Best breakfast in a hotel room:
The remains of the previous evening's baseball chicken, along with the pickled radish we didn't feel up to draining and chopsticking while wedged in our seats.

Best side dishes:
Little sheets of seaweed that you fill with rice and then dip; cold radish soup, which I was a bit suspicious of at first, but later learned to appreciate; and kimchi (how could you not pick this...?).

Worst food to take back to the hotel in a doggy-bag:
Kimchi pancake. This totally delicious stuff has an odour problem... Despite wrapping it in tin foil and a plastic bag, every time we opened the fridge door, there was this burp of kimchi... I'm afraid the room's next occupants hated us...

Best lunch:
Tteokgalbi, again in Jeonju. These are tasty little patties, kept hot on a burner at your table. You chopstick them into pieces, wrap each piece in lettuce leaves, add some garlic and a dab of a wonderful wasabi-like paste, and gobble the lot in one delicious mouthful.

Best quick eats lunch:
Dumplings and kalguksu (a soup with hand-made noodles, egg, seaweed, chilli powder, and perilla seed powder) from crazy-busy Veteran, in Jeonju. They've been doing these and a couple of other dishes for years, and they're always full. Something works...

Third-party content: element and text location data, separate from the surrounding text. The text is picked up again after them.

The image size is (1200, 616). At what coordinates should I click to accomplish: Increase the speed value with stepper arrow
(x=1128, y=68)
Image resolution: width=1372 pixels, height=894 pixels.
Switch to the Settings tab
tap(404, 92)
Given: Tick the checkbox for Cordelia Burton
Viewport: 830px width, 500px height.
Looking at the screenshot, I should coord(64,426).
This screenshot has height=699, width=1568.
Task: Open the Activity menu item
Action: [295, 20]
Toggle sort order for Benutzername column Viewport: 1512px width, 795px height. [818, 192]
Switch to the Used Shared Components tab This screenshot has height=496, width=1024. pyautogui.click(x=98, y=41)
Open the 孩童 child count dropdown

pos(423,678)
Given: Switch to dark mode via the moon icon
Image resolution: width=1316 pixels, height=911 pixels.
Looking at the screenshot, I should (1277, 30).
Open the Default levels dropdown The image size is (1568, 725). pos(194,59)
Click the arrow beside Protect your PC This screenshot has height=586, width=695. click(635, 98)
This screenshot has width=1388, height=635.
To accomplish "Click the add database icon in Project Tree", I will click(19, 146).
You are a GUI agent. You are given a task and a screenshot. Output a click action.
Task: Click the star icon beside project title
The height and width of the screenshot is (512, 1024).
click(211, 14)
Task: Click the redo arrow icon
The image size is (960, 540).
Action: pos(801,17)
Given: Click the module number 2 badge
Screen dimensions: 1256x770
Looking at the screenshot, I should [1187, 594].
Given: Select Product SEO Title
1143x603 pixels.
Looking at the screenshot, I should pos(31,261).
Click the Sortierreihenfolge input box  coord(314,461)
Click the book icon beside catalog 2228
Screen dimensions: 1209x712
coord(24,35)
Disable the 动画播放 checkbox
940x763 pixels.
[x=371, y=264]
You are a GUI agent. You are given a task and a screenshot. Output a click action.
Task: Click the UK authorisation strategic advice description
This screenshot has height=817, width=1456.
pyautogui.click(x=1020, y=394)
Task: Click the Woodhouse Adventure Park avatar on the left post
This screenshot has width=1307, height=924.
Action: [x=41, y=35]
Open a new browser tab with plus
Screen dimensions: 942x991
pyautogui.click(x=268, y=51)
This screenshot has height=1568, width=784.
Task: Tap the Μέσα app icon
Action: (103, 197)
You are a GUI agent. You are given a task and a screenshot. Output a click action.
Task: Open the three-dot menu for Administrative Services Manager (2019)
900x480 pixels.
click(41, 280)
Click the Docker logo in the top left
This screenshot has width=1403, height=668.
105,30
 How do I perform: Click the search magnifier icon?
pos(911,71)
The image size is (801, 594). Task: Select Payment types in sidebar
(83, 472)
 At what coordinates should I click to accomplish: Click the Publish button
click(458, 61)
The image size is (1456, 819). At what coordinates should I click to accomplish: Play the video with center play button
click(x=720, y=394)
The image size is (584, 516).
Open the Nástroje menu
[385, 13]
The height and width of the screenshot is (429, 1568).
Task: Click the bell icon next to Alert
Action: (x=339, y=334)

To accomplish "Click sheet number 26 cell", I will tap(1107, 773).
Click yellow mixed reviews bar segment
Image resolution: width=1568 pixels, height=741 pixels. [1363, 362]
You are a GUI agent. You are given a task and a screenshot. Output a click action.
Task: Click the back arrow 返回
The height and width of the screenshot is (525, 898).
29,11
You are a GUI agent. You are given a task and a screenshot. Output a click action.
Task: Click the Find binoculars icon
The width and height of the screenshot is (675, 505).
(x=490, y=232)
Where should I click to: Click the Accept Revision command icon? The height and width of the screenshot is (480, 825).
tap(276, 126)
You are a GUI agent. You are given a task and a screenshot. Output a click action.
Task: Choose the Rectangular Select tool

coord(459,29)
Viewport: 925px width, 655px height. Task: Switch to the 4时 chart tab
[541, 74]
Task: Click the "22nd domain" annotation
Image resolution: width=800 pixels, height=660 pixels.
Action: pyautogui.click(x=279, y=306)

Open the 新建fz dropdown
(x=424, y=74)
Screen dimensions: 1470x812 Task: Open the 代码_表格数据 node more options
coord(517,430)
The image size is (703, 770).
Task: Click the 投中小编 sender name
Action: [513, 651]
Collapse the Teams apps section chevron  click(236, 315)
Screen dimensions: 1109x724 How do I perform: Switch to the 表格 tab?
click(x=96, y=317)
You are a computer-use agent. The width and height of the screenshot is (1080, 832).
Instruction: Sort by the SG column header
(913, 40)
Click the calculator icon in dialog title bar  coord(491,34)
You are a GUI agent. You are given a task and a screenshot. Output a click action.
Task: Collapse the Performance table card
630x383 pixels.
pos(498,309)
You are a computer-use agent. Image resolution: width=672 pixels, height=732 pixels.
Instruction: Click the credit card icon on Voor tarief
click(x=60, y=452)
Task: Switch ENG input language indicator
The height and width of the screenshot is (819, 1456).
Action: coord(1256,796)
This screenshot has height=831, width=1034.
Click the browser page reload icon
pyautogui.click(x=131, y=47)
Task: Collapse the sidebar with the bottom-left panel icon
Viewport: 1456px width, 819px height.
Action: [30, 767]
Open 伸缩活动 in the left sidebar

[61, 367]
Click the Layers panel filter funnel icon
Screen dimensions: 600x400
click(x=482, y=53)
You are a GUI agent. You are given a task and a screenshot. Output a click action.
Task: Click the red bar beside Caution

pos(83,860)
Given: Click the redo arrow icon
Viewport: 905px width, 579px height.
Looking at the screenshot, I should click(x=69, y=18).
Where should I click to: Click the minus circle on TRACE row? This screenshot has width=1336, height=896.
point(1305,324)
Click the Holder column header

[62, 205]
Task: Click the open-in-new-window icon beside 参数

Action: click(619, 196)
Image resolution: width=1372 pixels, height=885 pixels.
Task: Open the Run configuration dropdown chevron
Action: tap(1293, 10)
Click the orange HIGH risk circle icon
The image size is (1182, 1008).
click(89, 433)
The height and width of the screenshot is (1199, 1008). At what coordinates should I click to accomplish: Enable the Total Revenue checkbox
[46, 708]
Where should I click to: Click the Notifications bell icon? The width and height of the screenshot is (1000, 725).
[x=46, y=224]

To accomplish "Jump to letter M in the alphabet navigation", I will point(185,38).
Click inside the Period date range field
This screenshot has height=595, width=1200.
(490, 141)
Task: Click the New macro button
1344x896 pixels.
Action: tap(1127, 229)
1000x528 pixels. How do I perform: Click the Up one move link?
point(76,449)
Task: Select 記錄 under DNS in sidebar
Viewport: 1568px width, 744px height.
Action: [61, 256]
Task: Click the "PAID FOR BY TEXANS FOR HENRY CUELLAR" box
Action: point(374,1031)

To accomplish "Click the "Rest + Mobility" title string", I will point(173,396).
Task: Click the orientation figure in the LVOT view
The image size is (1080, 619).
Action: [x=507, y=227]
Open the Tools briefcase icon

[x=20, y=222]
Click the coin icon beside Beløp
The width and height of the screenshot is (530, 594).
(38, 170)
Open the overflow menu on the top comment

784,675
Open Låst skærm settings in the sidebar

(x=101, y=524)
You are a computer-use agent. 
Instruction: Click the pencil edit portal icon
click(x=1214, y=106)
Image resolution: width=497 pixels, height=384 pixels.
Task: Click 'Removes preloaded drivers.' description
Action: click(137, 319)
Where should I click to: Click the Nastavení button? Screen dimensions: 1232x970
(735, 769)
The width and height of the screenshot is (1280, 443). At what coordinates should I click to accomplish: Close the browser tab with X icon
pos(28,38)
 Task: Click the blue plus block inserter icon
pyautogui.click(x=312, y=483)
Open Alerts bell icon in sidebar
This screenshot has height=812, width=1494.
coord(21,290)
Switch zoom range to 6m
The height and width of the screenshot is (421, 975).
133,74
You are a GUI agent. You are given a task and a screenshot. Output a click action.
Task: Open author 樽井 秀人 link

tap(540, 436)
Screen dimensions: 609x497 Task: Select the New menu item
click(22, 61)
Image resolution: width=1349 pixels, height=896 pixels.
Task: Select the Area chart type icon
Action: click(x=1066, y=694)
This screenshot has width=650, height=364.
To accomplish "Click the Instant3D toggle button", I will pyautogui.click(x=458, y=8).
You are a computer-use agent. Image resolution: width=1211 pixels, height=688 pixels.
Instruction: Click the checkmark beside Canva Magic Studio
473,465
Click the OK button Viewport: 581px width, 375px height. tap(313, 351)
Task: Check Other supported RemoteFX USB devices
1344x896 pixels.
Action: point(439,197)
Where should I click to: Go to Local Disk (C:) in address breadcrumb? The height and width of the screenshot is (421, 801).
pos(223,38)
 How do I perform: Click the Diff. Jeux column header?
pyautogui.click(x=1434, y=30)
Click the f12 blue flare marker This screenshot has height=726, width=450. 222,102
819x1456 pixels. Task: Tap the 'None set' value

Most delicious traditional dessert:
Patbingsu in Jeonju. First you need shaved ice (onto which some sweet milk must have been poured, because when it melts and pools, it's not just water, but a kind of sweet, creamy milk). Then you swirl through red bean puree, and top with little squashy rice cakes, and powdered peanut.

patbingsu

Most delicious modern take on patbingsu:
Caffe Pascucci's nutty, caramelly version was pretty fantastic, but the prize goes to Babeans iced fruit bowl, Gwangju. Take a small baby-bath, and half-fill it with the kind of ice described above. On top, place banana, kiwi, cherries, blueberries, melon, mango, and a scoop of ice-cream. Serve with red bean puree on the side. Don't order this dish if you're in a hurry, because you'll want to spoon up every melting drop.

Most innovative dessert:
Iced persimmon, Jeonju. This tasted very fresh and natural, so I can only surmise it was persimmon puree, frozen in a round mould, and then sliced in segments. Great idea.

Most expensive dessert:
Mulberry ice, Jeonju. Plain, unsweetened ice, layered with mulberries. Nice enough, but with Nigel's lemonade, we paid 20,000 won (66 ringgit). It definitely wasn't that good... Luckily, the wifi from this establishment was capturable from blocks away, so we recouped a little that way...

Oddest dessert:
I don't know how to categorize it, but it came from Wando, and it consisted of a kind of flat-bread base, on which were piled whipped cream, kiwi, banana, and cherry tomatoes...

Most adorable food transliteration:
A tie here, between "mopin" (muffin) and "semuti" (smoothy). We probably consumed far more of these than we needed to just because I liked saying them.

Best hot drink (apart from tea -- see above):
Sweet potato latte. Really -- this was awesome.

Best traditional drink:
Moju. This herb-and-spice concoction is another product of Jeonju. Coffee-coloured, and tasting primarily of cinnamon, it slides down very easily.

Oddest cold drink:
"Pine bud drink". Radox in a can...

Best place to enjoy a drink in the evening:
A little cafe on the way back up the hill from the harbour in Seogwipo. Elegant but homely. Welcoming but discreet. This lady really knows how to run a cafe.